「時局国際会議」活動報告

平成23年9月21日(水)
講師/宗像 隆幸 台湾独立建国聯盟総本部中央委員・アジア安保フォーラム幹事
「総統選をまえにした台湾情勢」 

 次期台湾の総統選は来年一月に迫ったが、与党国民党も対する民進党も共に「現状維持」を掲げ、両党の差は極めて曖昧だ。台湾の有権者層に占める三分の一の浮動票が選挙の鍵を握ることになるだろう。旧正月中の立法委員(国会議員)選挙との同日投票が決まっていることで立法委員選挙は国民党に有利に働くとの予想もあるが、依然総統選は国民党にとって厳しいものになるだろう。

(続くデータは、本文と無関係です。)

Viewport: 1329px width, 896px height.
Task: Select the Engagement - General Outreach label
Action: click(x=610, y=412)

 台湾の世論の九割が「現状維持」を支持している。しかし、この「現状維持」とは、中国はもちろん、米国にも支配されず、独立国家として存在することである。四十年間も国際的に孤立していることを是としているのではないはずだが、民進党ですらこの肝心な問題を取り上げず、あいまいな「現状維持」に終始している。

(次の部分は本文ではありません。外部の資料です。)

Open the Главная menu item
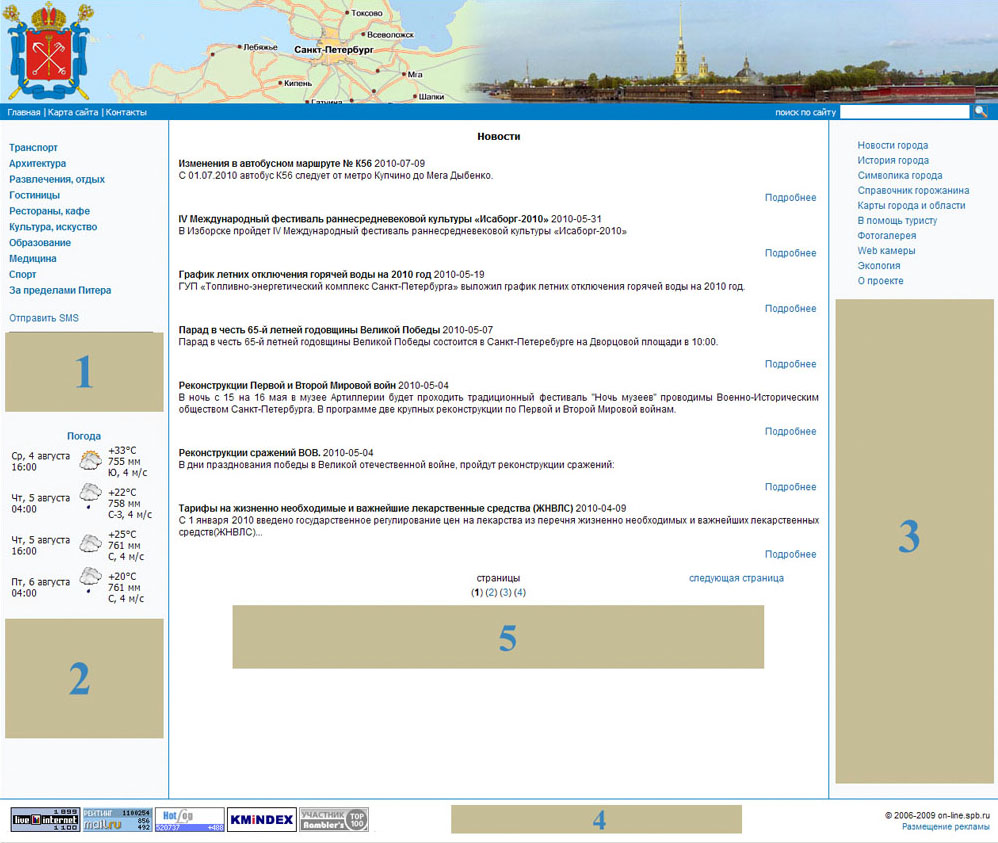 tap(24, 112)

 宗像氏は、米ニクソン政権の失策によって台湾問題がこじれた経緯などを含め、台湾が国際的に孤立するに至った歴史的経緯を国連憲章での記述を辿りながら詳細を検証した。そして「台湾が中国とは別の国家であることを明確にし、台湾の国名を中華民国から台湾共和国に変えるだけで台湾は国際社会に受け入れられる」と主張。

 「国際社会で承認されれば世界各国との国交も自由になり、国家としての地位は上がり、台湾は安全保障される」「台湾が独立国家としての地位を確立することは、米国及びアジア・太平洋諸国の基本的国益とも一致する」と述べた。このほか、中国による武力支配の可能性はない、としながらも中国に傾倒し、中国に有利な発言を繰り返す馬英九総統を批判した。

 その後の質疑応答でも、在日台湾人の出席者の方から、表現の自由が制限される台湾社会、台湾人気質などについての発言もあり、台湾への理解を深める非常に密度の濃い会議となった。